Dön istersen dolmadı yerin,elim hala senin... ama dönmezsen beni hiç sevmeyen sevgilim pişman olma sakın pişman olma
Hani sana diyordum ya içme şu sigarayı bırak artık şimdi ben içiyorum o lanet sigarayı, aslında yokluğunda acımı dindiriyor dost ettin ya beni o zehirle helal olsun sevmeyen sevgilim
Aslında gerçekten küçük aptal bi kızım ben çünkü;
Hiç bir zaman elde edemeyeceğin birine aşık olmak en acı verici şey ve ben kendime acı çektiriyorum sen beni boşver mutlu ol,lanet sigarayı içme akciğerlerine bişey olmasın, havalar soğuk üstünü sıkı giyin,uyurken üstünü iyice ört hasta olma kendine iyi bak...
Dönmek istersen burdayım seni çok seviyorum bayım.."
Yağmur bu mesajın cevabını bekliyordu.
Mesaj bir iki saat sonra görüldü ve Kaan çevrimiçiydi fakat cevap yoktu.

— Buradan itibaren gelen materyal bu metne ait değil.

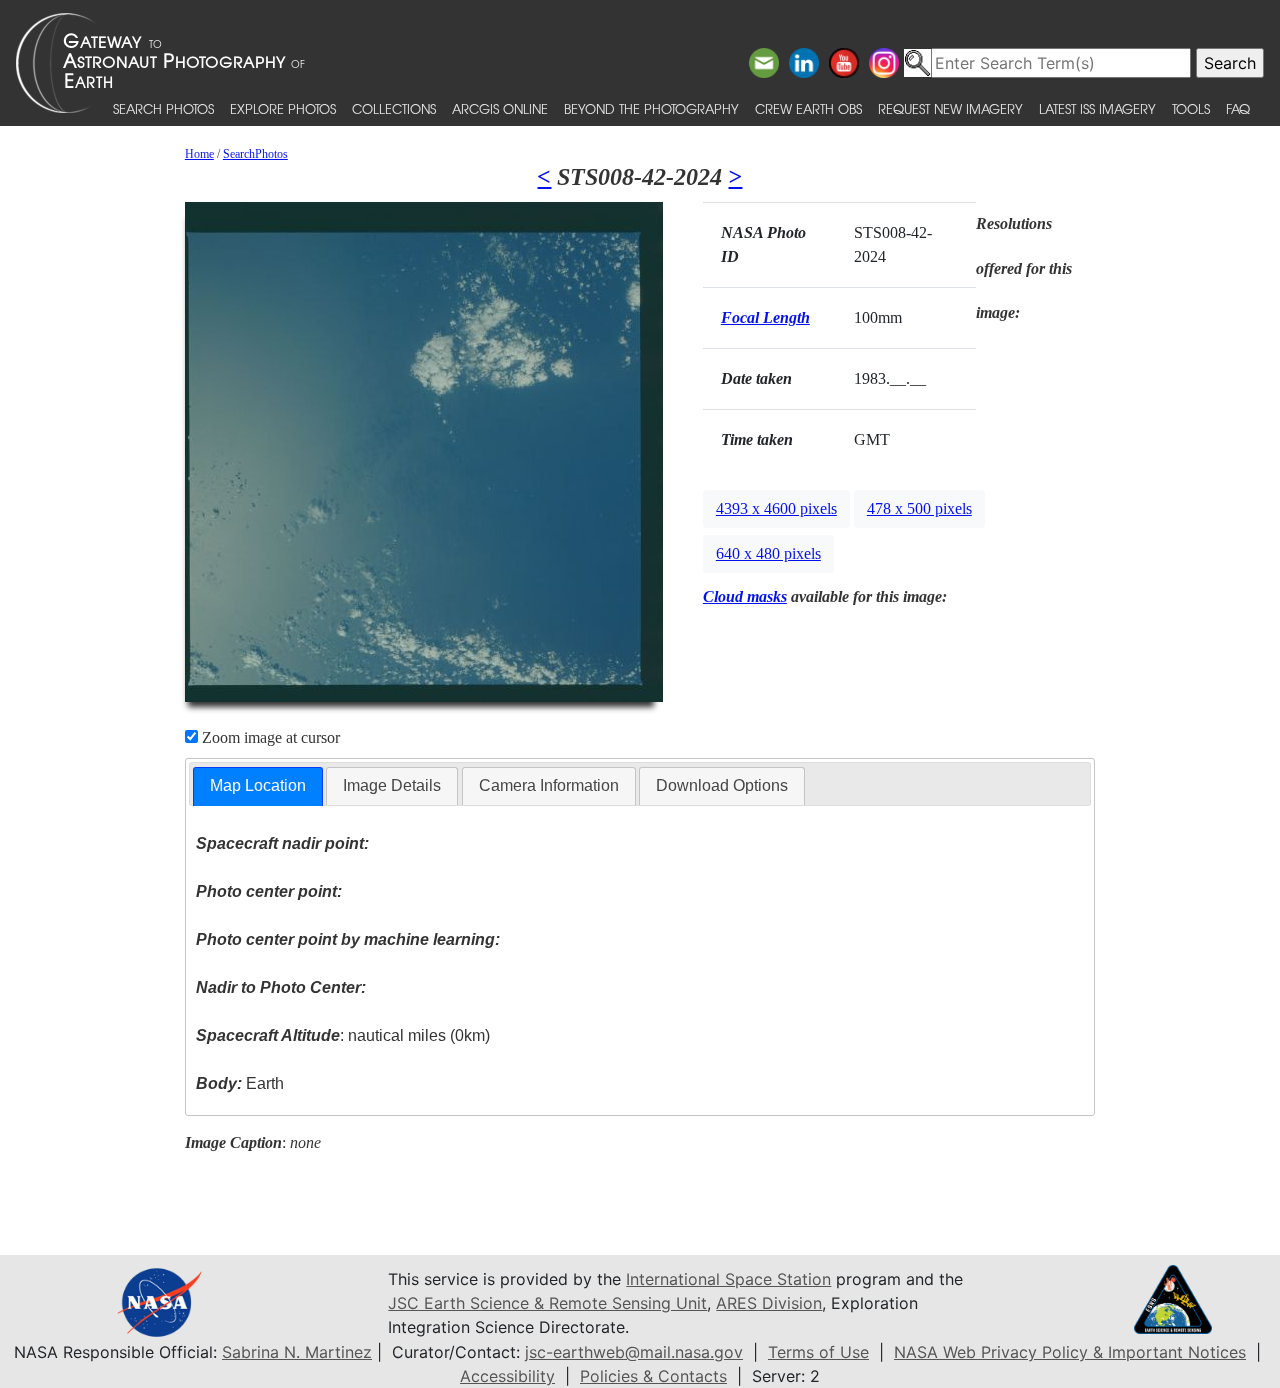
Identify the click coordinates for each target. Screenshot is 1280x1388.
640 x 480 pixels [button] (768, 553)
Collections (394, 108)
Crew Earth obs (808, 108)
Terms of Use (818, 1352)
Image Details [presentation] (392, 785)
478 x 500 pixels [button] (919, 508)
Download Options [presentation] (722, 785)
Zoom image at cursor (269, 737)
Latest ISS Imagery (1097, 108)
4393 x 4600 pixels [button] (776, 508)
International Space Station (728, 1279)
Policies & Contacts (653, 1376)
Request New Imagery (950, 108)
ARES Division (769, 1303)
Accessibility (507, 1376)
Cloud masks (745, 596)
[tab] (258, 786)
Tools (1191, 108)
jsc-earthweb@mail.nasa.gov (634, 1352)
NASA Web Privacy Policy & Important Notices (1070, 1352)
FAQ (1238, 108)
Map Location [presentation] (258, 785)
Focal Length (765, 317)
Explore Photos (283, 108)
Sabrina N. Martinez (297, 1352)
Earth (240, 1083)
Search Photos (163, 108)
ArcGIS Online (500, 108)
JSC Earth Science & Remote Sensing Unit (547, 1303)
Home (199, 154)
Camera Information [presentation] (549, 785)
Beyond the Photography (651, 108)
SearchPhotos (255, 154)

Yağmur her zaman Kaan'ın çevrimiçi oluşlarını izliyordu.
Mesajın üstünden 1 ay geçmişti...
Yağmur kendini yemeğe,derslerine vermiş sanki Kaan'dan vazgeçiyordu
Umudu kesmişti, sigarayı bırakmıştı,
derslerine adapte olmuş uzun zamandır düşmekte olan notları toparlamaya başlamıştı ve epeyce de kilo almıştı...

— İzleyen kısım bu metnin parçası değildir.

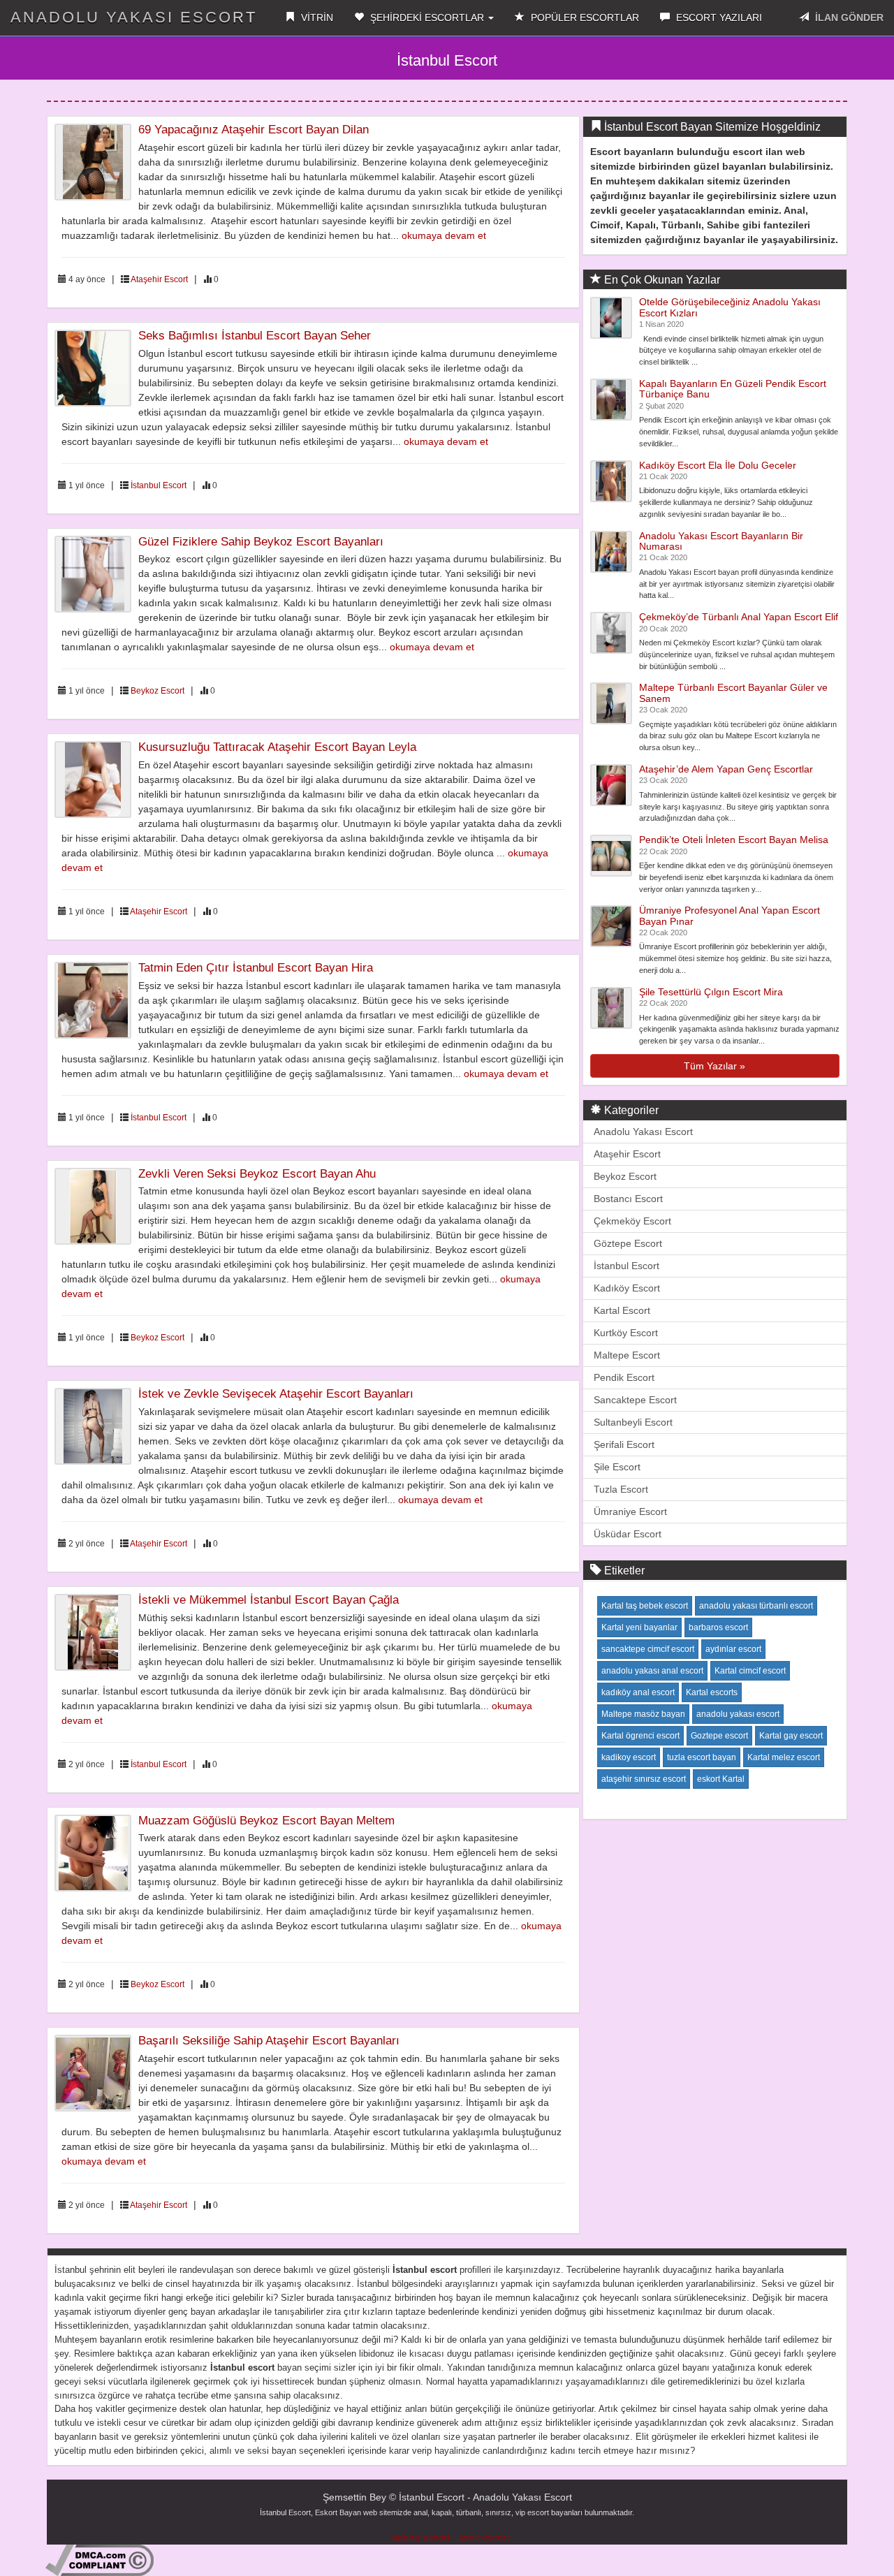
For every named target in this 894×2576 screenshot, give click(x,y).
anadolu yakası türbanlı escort (756, 1606)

Okulun kapanmasına az kalmıştı 15 tatil gelmek üzereydi Yağmur da okulun bitmesinin rahatlığıyla kafasını dinliyordu ki birgün bir ay önce attığı mesajın cevabını okuyana kadar, mesaj Kaan'dandı Yağmur hemen mesajı okumaya başladı;
" Ben seni bıraktığım için oldukça pişmanım beni affet yeniden deneyelim"
O an Yağmur dünyanın belki de en mutlu insanıydi...
Ve hemen Kaan'a mesaj attı;
-Nasılsın
-Iyiyim ya sen...
Sonrası uzun pişmanlık konuşmalarından ibaretti...
Ve bir gün mesajlaşırken Kaan bir anda şu göndermişti;
" Aslında ben sana 14 Şubat saat 00.00 da çıkma teklifi edicektim ama artık dayanamıyorum.
Benim herşeyim,hatunum,birtanem,
ömrüm,sonsuzum kısacası herşeyim olur musun?"
Yağmur bu mesajı bi dakika bile düşünmeden "Herşeyin olurum"
cevabını vermişti...
Artık sevgililerdi ve Kaan'ın pisliklerle dolu gerçek yüzü yavaş yavaş ortaya dökülüyordu...
Kaan Yağmur'a edepsizce baskılar yapıyor ve Yağmur'u evine çağırıyordu. (Yağmur eve giderse ne olur bilemeyiz⁉)
Fakat Yağmur bu teklifi kabul etmiyordu. Kaan'ın diğer keş yüzü de ortaya çıkmaya başlamıştı. Yağmur herşeye rağmen Kaan'ı hala seviyordu ve buluşmak için sözleştiler.
Yağmur bu sefer kâğıtlara mutluluğunu
yazıyordu işte o kağıt parçası;
"Bugün çıkmaya başlayalı 60 gün oldu sevgilim artık her derdinde yanındayım bak yine çok seviyorum seni yine çok seviyorum sarı saçlarını, mavi gözlerini iyiki benimlesin, iyiki yanımdasın sevgilim..."
Buluşma günü gelmişti Ankara'da güzel bi Cumartesi sabahı Yağmur sabah kalkınca hemen Rümeysa ve Mira'yı aradı onlara eve gelmelerini söyledi.
Bir kaç dakika sonra birlikte kapının önünde Yağmur'un kapıyı açmasını bekliyorlardı.
Yağmur kapıyı açtı ve ikisinin kolundan tutarak odasına götürdü o gün Yağmur için çok önemli bir gündü birlikte Yağmur'u hazırladılar ve beraber evden çıktılar.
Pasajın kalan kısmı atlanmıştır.